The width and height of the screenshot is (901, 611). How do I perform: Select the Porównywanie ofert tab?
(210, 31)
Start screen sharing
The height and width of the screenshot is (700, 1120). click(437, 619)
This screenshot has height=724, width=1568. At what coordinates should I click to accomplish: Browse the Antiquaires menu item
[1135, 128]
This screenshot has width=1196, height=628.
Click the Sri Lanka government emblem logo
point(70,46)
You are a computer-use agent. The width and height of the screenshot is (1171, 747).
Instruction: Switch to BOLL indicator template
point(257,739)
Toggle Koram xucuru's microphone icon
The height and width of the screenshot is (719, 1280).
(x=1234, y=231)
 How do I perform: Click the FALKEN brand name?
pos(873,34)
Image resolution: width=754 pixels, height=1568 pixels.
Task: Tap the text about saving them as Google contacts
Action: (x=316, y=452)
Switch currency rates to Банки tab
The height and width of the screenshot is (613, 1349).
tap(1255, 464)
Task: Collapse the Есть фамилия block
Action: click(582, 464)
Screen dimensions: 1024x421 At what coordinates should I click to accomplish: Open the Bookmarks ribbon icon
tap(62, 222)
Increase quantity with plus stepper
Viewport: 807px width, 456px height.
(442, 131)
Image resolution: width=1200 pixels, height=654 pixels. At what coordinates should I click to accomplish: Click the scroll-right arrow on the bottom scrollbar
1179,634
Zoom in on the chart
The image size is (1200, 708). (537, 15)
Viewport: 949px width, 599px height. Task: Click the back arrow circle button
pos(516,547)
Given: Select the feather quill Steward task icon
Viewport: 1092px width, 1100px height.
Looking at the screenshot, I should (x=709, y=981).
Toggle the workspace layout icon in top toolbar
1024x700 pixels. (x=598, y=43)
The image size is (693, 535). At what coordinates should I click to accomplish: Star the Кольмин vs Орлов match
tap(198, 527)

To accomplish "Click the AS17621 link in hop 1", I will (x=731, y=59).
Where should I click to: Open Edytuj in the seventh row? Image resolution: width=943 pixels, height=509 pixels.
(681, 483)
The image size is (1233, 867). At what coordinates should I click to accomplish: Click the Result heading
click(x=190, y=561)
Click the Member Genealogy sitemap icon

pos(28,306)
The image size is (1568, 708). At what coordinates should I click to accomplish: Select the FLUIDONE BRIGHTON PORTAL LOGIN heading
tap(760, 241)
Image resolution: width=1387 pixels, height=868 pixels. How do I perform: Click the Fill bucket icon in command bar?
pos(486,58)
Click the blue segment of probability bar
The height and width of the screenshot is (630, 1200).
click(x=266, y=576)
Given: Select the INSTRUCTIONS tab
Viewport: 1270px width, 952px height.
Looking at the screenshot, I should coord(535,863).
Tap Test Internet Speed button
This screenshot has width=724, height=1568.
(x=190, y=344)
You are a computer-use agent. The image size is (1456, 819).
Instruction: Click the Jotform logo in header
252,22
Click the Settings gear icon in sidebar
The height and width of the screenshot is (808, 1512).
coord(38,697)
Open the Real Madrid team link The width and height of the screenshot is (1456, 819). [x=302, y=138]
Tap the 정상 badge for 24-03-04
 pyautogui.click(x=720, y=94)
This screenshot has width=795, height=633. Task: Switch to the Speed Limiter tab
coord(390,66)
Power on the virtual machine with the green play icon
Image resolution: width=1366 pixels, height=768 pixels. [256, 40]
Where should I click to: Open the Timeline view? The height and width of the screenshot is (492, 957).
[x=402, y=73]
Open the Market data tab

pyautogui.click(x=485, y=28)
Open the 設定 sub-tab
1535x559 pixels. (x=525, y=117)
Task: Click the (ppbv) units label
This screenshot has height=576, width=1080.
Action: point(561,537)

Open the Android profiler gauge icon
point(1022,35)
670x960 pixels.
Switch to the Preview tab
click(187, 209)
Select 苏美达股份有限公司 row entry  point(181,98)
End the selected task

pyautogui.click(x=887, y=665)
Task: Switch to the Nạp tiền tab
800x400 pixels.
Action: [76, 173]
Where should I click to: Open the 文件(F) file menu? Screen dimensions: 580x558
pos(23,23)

- - -

### Task directions
Please copy each line above exactly as written.

### Exercise result
The width and height of the screenshot is (901, 611). How do I perform: Select the Porównywanie ofert tab?
(210, 31)
Start screen sharing
The height and width of the screenshot is (700, 1120). click(437, 619)
This screenshot has height=724, width=1568. At what coordinates should I click to accomplish: Browse the Antiquaires menu item
[1135, 128]
This screenshot has width=1196, height=628.
Click the Sri Lanka government emblem logo
point(70,46)
You are a computer-use agent. The width and height of the screenshot is (1171, 747).
Instruction: Switch to BOLL indicator template
point(257,739)
Toggle Koram xucuru's microphone icon
The height and width of the screenshot is (719, 1280).
(x=1234, y=231)
 How do I perform: Click the FALKEN brand name?
pos(873,34)
Image resolution: width=754 pixels, height=1568 pixels.
Task: Tap the text about saving them as Google contacts
Action: (x=316, y=452)
Switch currency rates to Банки tab
The height and width of the screenshot is (613, 1349).
tap(1255, 464)
Task: Collapse the Есть фамилия block
Action: click(582, 464)
Screen dimensions: 1024x421 At what coordinates should I click to accomplish: Open the Bookmarks ribbon icon
tap(62, 222)
Increase quantity with plus stepper
Viewport: 807px width, 456px height.
(442, 131)
Image resolution: width=1200 pixels, height=654 pixels. At what coordinates should I click to accomplish: Click the scroll-right arrow on the bottom scrollbar
1179,634
Zoom in on the chart
The image size is (1200, 708). (537, 15)
Viewport: 949px width, 599px height. Task: Click the back arrow circle button
pos(516,547)
Given: Select the feather quill Steward task icon
Viewport: 1092px width, 1100px height.
Looking at the screenshot, I should (x=709, y=981).
Toggle the workspace layout icon in top toolbar
1024x700 pixels. (x=598, y=43)
The image size is (693, 535). At what coordinates should I click to accomplish: Star the Кольмин vs Орлов match
tap(198, 527)

To accomplish "Click the AS17621 link in hop 1", I will (x=731, y=59).
Where should I click to: Open Edytuj in the seventh row? Image resolution: width=943 pixels, height=509 pixels.
(681, 483)
The image size is (1233, 867). At what coordinates should I click to accomplish: Click the Result heading
click(x=190, y=561)
Click the Member Genealogy sitemap icon

pos(28,306)
The image size is (1568, 708). At what coordinates should I click to accomplish: Select the FLUIDONE BRIGHTON PORTAL LOGIN heading
tap(760, 241)
Image resolution: width=1387 pixels, height=868 pixels. How do I perform: Click the Fill bucket icon in command bar?
pos(486,58)
Click the blue segment of probability bar
The height and width of the screenshot is (630, 1200).
click(x=266, y=576)
Given: Select the INSTRUCTIONS tab
Viewport: 1270px width, 952px height.
Looking at the screenshot, I should coord(535,863).
Tap Test Internet Speed button
This screenshot has width=724, height=1568.
(x=190, y=344)
You are a computer-use agent. The image size is (1456, 819).
Instruction: Click the Jotform logo in header
252,22
Click the Settings gear icon in sidebar
The height and width of the screenshot is (808, 1512).
coord(38,697)
Open the Real Madrid team link The width and height of the screenshot is (1456, 819). [x=302, y=138]
Tap the 정상 badge for 24-03-04
 pyautogui.click(x=720, y=94)
This screenshot has width=795, height=633. Task: Switch to the Speed Limiter tab
coord(390,66)
Power on the virtual machine with the green play icon
Image resolution: width=1366 pixels, height=768 pixels. [256, 40]
Where should I click to: Open the Timeline view? The height and width of the screenshot is (492, 957).
[x=402, y=73]
Open the Market data tab

pyautogui.click(x=485, y=28)
Open the 設定 sub-tab
1535x559 pixels. (x=525, y=117)
Task: Click the (ppbv) units label
This screenshot has height=576, width=1080.
Action: point(561,537)

Open the Android profiler gauge icon
point(1022,35)
670x960 pixels.
Switch to the Preview tab
click(187, 209)
Select 苏美达股份有限公司 row entry  point(181,98)
End the selected task

pyautogui.click(x=887, y=665)
Task: Switch to the Nạp tiền tab
800x400 pixels.
Action: [76, 173]
Where should I click to: Open the 文件(F) file menu? Screen dimensions: 580x558
pos(23,23)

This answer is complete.